### Problem to solve
Please reproduce each of the following entries exactly.

### Data extracted from a collection
+===+

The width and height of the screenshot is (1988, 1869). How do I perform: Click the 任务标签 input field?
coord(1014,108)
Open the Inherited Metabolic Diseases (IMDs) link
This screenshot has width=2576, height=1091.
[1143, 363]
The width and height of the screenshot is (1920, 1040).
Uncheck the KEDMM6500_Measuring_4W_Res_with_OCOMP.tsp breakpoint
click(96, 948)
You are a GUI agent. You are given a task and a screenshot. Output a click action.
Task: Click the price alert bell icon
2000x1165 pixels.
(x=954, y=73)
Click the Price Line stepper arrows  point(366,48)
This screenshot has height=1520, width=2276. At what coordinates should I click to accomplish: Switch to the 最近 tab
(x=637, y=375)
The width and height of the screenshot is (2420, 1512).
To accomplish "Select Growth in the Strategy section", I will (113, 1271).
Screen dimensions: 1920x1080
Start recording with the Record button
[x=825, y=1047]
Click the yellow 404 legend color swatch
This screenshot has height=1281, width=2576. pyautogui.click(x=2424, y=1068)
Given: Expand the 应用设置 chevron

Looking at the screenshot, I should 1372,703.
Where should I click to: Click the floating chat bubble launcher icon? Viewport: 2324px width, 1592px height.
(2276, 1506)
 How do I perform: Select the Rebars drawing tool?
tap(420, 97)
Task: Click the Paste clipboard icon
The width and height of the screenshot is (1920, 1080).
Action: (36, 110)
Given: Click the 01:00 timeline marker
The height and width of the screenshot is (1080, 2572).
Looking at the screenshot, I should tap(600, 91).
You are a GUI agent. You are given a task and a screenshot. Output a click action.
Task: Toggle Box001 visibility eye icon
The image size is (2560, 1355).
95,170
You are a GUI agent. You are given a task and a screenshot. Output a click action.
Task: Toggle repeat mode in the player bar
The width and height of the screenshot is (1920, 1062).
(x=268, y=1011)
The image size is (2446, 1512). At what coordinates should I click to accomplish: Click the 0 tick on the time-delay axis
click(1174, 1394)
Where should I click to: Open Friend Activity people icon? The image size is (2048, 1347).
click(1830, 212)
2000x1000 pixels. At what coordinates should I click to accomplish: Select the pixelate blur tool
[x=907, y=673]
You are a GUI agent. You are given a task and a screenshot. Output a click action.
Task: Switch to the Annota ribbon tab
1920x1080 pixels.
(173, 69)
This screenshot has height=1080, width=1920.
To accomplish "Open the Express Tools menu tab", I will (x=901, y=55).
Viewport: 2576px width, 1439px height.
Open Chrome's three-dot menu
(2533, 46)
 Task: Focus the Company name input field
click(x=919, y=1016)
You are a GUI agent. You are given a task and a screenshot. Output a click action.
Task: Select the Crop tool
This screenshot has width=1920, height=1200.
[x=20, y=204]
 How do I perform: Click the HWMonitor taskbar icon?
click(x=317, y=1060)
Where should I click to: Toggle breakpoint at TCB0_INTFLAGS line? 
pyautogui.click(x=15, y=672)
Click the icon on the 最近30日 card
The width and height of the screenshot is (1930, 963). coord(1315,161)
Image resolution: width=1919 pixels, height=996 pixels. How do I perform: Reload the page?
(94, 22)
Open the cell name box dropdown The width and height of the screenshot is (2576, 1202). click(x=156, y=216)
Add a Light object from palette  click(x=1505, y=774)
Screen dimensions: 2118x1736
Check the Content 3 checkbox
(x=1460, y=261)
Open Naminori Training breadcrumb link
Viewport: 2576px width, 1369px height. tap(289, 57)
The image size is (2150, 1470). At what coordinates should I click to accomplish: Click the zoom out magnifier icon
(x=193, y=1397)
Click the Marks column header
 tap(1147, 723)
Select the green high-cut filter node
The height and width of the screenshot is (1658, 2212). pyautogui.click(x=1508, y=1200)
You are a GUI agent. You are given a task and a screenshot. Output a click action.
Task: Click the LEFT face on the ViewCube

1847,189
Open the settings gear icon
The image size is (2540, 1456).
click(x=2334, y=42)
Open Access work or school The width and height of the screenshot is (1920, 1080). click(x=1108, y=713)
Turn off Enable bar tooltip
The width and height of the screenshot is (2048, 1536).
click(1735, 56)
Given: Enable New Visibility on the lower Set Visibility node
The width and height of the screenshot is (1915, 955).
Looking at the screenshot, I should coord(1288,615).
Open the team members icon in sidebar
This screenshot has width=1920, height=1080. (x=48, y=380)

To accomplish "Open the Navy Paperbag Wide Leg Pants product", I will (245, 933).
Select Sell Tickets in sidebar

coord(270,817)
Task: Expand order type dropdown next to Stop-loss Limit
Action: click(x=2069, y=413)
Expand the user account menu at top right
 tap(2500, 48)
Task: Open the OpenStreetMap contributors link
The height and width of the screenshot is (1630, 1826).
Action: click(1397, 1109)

+===+

### Exercise answer
The width and height of the screenshot is (1988, 1869). How do I perform: Click the 任务标签 input field?
coord(1014,108)
Open the Inherited Metabolic Diseases (IMDs) link
This screenshot has width=2576, height=1091.
[1143, 363]
The width and height of the screenshot is (1920, 1040).
Uncheck the KEDMM6500_Measuring_4W_Res_with_OCOMP.tsp breakpoint
click(96, 948)
You are a GUI agent. You are given a task and a screenshot. Output a click action.
Task: Click the price alert bell icon
2000x1165 pixels.
(x=954, y=73)
Click the Price Line stepper arrows  point(366,48)
This screenshot has height=1520, width=2276. At what coordinates should I click to accomplish: Switch to the 最近 tab
(x=637, y=375)
The width and height of the screenshot is (2420, 1512).
To accomplish "Select Growth in the Strategy section", I will (113, 1271).
Screen dimensions: 1920x1080
Start recording with the Record button
[x=825, y=1047]
Click the yellow 404 legend color swatch
This screenshot has height=1281, width=2576. pyautogui.click(x=2424, y=1068)
Given: Expand the 应用设置 chevron

Looking at the screenshot, I should 1372,703.
Where should I click to: Click the floating chat bubble launcher icon? Viewport: 2324px width, 1592px height.
(2276, 1506)
 How do I perform: Select the Rebars drawing tool?
tap(420, 97)
Task: Click the Paste clipboard icon
The width and height of the screenshot is (1920, 1080).
Action: (36, 110)
Given: Click the 01:00 timeline marker
The height and width of the screenshot is (1080, 2572).
Looking at the screenshot, I should tap(600, 91).
You are a GUI agent. You are given a task and a screenshot. Output a click action.
Task: Toggle Box001 visibility eye icon
The image size is (2560, 1355).
95,170
You are a GUI agent. You are given a task and a screenshot. Output a click action.
Task: Toggle repeat mode in the player bar
The width and height of the screenshot is (1920, 1062).
(x=268, y=1011)
The image size is (2446, 1512). At what coordinates should I click to accomplish: Click the 0 tick on the time-delay axis
click(1174, 1394)
Where should I click to: Open Friend Activity people icon? The image size is (2048, 1347).
click(1830, 212)
2000x1000 pixels. At what coordinates should I click to accomplish: Select the pixelate blur tool
[x=907, y=673]
You are a GUI agent. You are given a task and a screenshot. Output a click action.
Task: Switch to the Annota ribbon tab
1920x1080 pixels.
(173, 69)
This screenshot has height=1080, width=1920.
To accomplish "Open the Express Tools menu tab", I will (x=901, y=55).
Viewport: 2576px width, 1439px height.
Open Chrome's three-dot menu
(2533, 46)
 Task: Focus the Company name input field
click(x=919, y=1016)
You are a GUI agent. You are given a task and a screenshot. Output a click action.
Task: Select the Crop tool
This screenshot has width=1920, height=1200.
[x=20, y=204]
 How do I perform: Click the HWMonitor taskbar icon?
click(x=317, y=1060)
Where should I click to: Toggle breakpoint at TCB0_INTFLAGS line? 
pyautogui.click(x=15, y=672)
Click the icon on the 最近30日 card
The width and height of the screenshot is (1930, 963). coord(1315,161)
Image resolution: width=1919 pixels, height=996 pixels. How do I perform: Reload the page?
(94, 22)
Open the cell name box dropdown The width and height of the screenshot is (2576, 1202). click(x=156, y=216)
Add a Light object from palette  click(x=1505, y=774)
Screen dimensions: 2118x1736
Check the Content 3 checkbox
(x=1460, y=261)
Open Naminori Training breadcrumb link
Viewport: 2576px width, 1369px height. tap(289, 57)
The image size is (2150, 1470). At what coordinates should I click to accomplish: Click the zoom out magnifier icon
(x=193, y=1397)
Click the Marks column header
 tap(1147, 723)
Select the green high-cut filter node
The height and width of the screenshot is (1658, 2212). pyautogui.click(x=1508, y=1200)
You are a GUI agent. You are given a task and a screenshot. Output a click action.
Task: Click the LEFT face on the ViewCube

1847,189
Open the settings gear icon
The image size is (2540, 1456).
click(x=2334, y=42)
Open Access work or school The width and height of the screenshot is (1920, 1080). click(x=1108, y=713)
Turn off Enable bar tooltip
The width and height of the screenshot is (2048, 1536).
click(1735, 56)
Given: Enable New Visibility on the lower Set Visibility node
The width and height of the screenshot is (1915, 955).
Looking at the screenshot, I should coord(1288,615).
Open the team members icon in sidebar
This screenshot has width=1920, height=1080. (x=48, y=380)

To accomplish "Open the Navy Paperbag Wide Leg Pants product", I will (245, 933).
Select Sell Tickets in sidebar

coord(270,817)
Task: Expand order type dropdown next to Stop-loss Limit
Action: click(x=2069, y=413)
Expand the user account menu at top right
 tap(2500, 48)
Task: Open the OpenStreetMap contributors link
The height and width of the screenshot is (1630, 1826).
Action: click(1397, 1109)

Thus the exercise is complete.